Dalia’s defeat: What really failed AL in Rangpur City?

Rangpur City Corporation election
In the recently concluded Rangpur City Corporation (RpCC) election, Awami League’s mayor candidate, Hosne Ara Lutfa Dalia, managed to bag only eight percent of the votes. File photo: Star

In the recently concluded Rangpur City Corporation (RpCC) election, Awami League's mayor candidate, Hosne Ara Lutfa Dalia, lost her security deposit as she failed to secure the minimum number of votes required for saving the deposit.

Defeat of the ruling party candidate was expected, though, as Rangpur is popularly known as a stronghold of the main opposition in the parliament, Jatiya Party (JP), and also the hometown of its founder, the autocratic former ruler HM Ershad. In fact, the AL's top leadership might also have been aware of the possible result and had an intention of giving a walkover to the JP candidate.

But did anyone expect that the ruling party candidate would lose her security deposit or manage to bag only eight percent of the votes? Or that she would place fourth in the race? 

Obviously not. In fact, this is a nightmare for the AL and something it would surely try to shake off as soon as possible.

Although during the election campaign, the AL candidate had highlighted the development activities of the government, none of that seems to have mattered when voting came around.

Despite it being a stronghold of the Jatiya Party, the ruling AL has a very good position in Rangpur. The first mayor of the city corporation, in 2012-2016, was AL-backed Sarfuddin Ahmed, who had defeated Mostafizar Rahman Mostafa. In the second polls, Mostafizar won, defeating the AL candidate. But this time, the defeat of the ruling party candidate was a shameful one.

So, what was different this year?

One factor is that the party possibly failed to pick the right candidate for the RpCC polls. Dalia is a lawyer by profession and a loyal and seasoned politician. But things changed when she became a lawmaker through a reserved women's seat in the last parliament. Since then she got disconnected with the people at the grassroots level as she mostly lived in Dhaka. Hence, other ruling party aspirants getting ahead in that regard and intra-party feuds also contributed to AL's defeat.

That's why we saw an Awami League leader, Latifur Rahman, rebelling against the party's decision to contest the election, and subsequently getting more votes than the party-nominated candidate herself. But he, too, lost his security deposit.

Still, it is evident that the party's selection of a candidate was not right.

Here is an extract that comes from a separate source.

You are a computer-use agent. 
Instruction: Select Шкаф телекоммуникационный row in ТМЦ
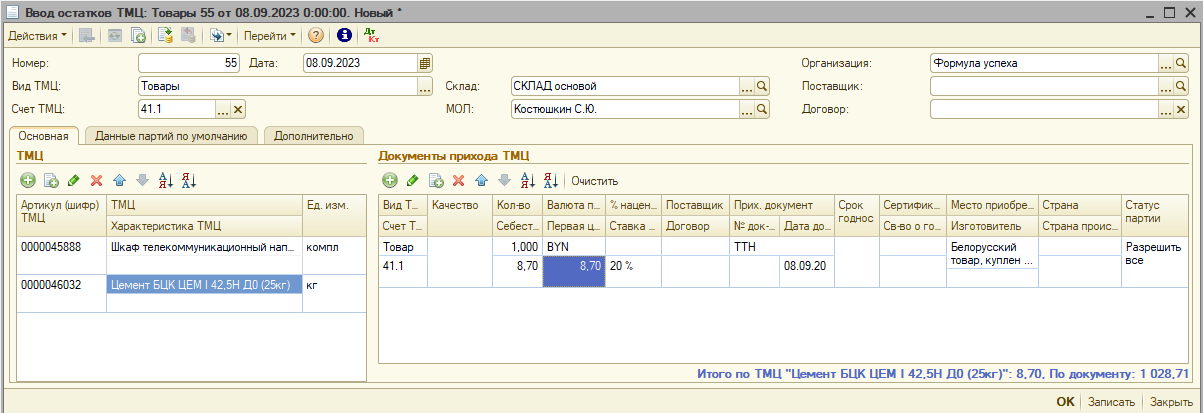tap(203, 246)
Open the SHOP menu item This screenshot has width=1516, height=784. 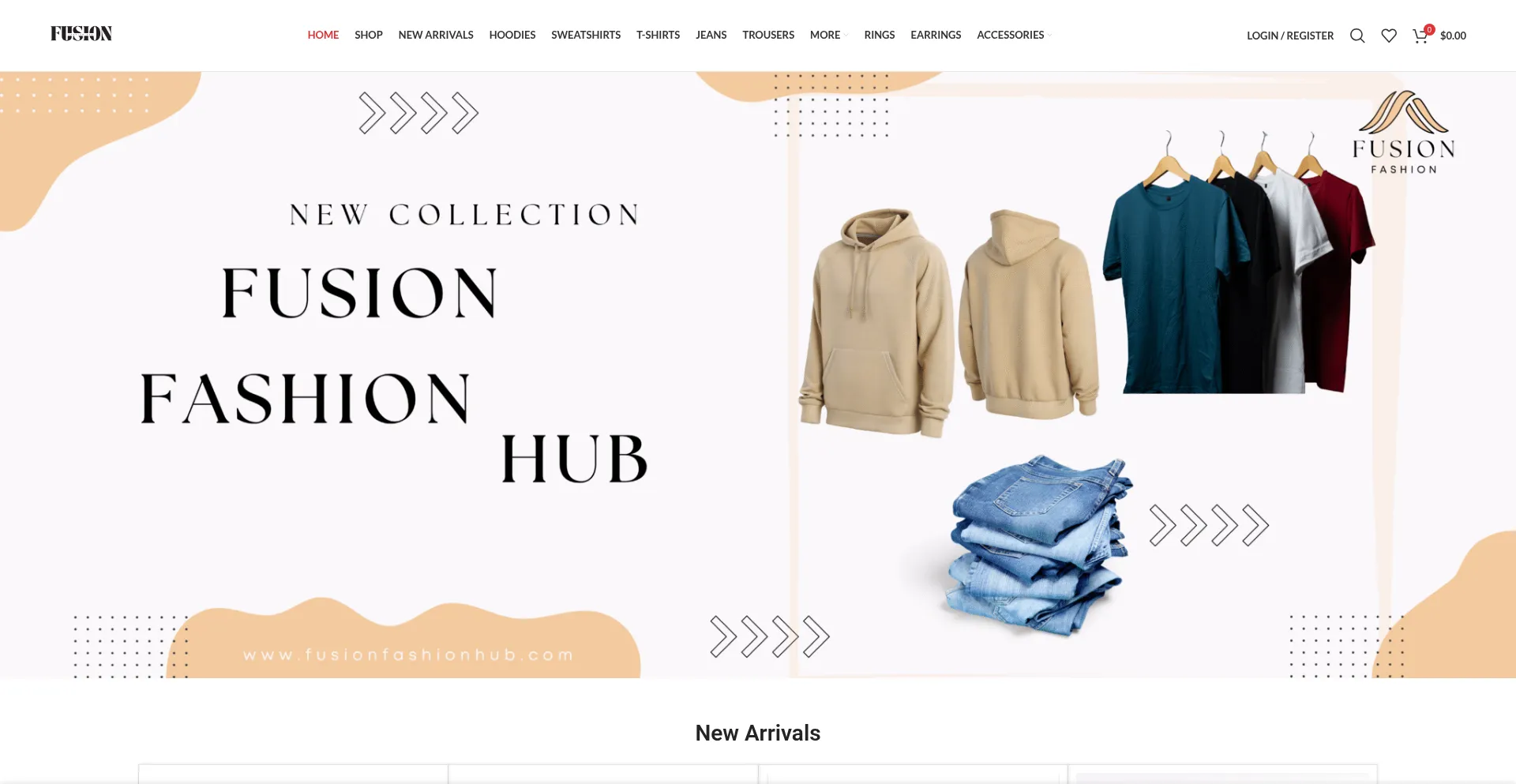point(369,35)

But the AL general secretary, Obaidul Quader, told journalists that the choice of candidate was correct, and that there were some internal issues.

"We have some intra-party problems there [in Rangpur] …We are looking into those. We are going to take major organisational action in Rangpur within a week."

But intra-party problems are not the only reason behind the defeat of Dalia. 

The other, and to me the most significant point, is that the ruling party's influence over the JP is an open secret to all. And something that the people of Rangpur did not take positively. Whenever the national election comes around, the AL tries to put pressure on the JP. They say that the JP has played a very crucial role for the ruling party in every election since 2009. 

But Jatiya Party leaders were not properly or duly treated by the ruling party members. Many believe that if JP had not sided with the ruling party, it would have been tough for the Awami League to continue in office for as long as it has done.

This other point to note is that Ershad's home is located in the RpCC area, whose inhabitants are known to be very close with and loyal to the late former president. In recent months, the drama over JP leadership – between GM Quader and Rowshan Ershad – also angered Ershad supporters. So they showed their maximum strength voting for Mostafizar.

A stunning detail from the RpCC polls is that Amiruzzaman Pial of Islami Andolan Bangladesh secured the second position, defeating both the AL and its rebel candidate. Many said that Amiruzzaman got votes from BNP supporters, who only wanted to ensure a humiliating defeat for the ruling party. Of course, the BNP's position in this northern district is very poor and its election results in recent history have been dismal.

Besides all this, the RpCC polls also proved that Electronic Voting Machines (EVM) will be a big challenge in countryside polling stations. Media reports show that voting was slowed down due to the use of EVMs. The situation was worse in recent times as voting continued in a few centres till 8pm. Chief election commissioner, Kazi Habibul Awal, said, "Electronic Voting Machines (EVM) are slow. Besides this, voter turnout is also high. For this reason, voting can be done till 8pm in the night."

So before taking any final decisions on using EVMs in the next polls, the Election Commission will hopefully think carefully. Otherwise, disaster may ensue as the national election will be held for 300 seats in a single day. 

Elections are like a festival for the people of Bangladesh. People want to take part in the festivities, and it is the responsibility of the Election Commission to create an atmosphere that people feel welcome to join. 

The lesson to learn for the ruling party is that its activists and supporters are its heart, as they hoisted party flags in the remotest parts of the country defying all odds. So, the AL must think of what those at the grassroots want before picking any candidate. Otherwise, humiliating defeats will occur in free and fair polls.

Mohammad Al-Masum Molla is deputy chief reporter at The Daily Star.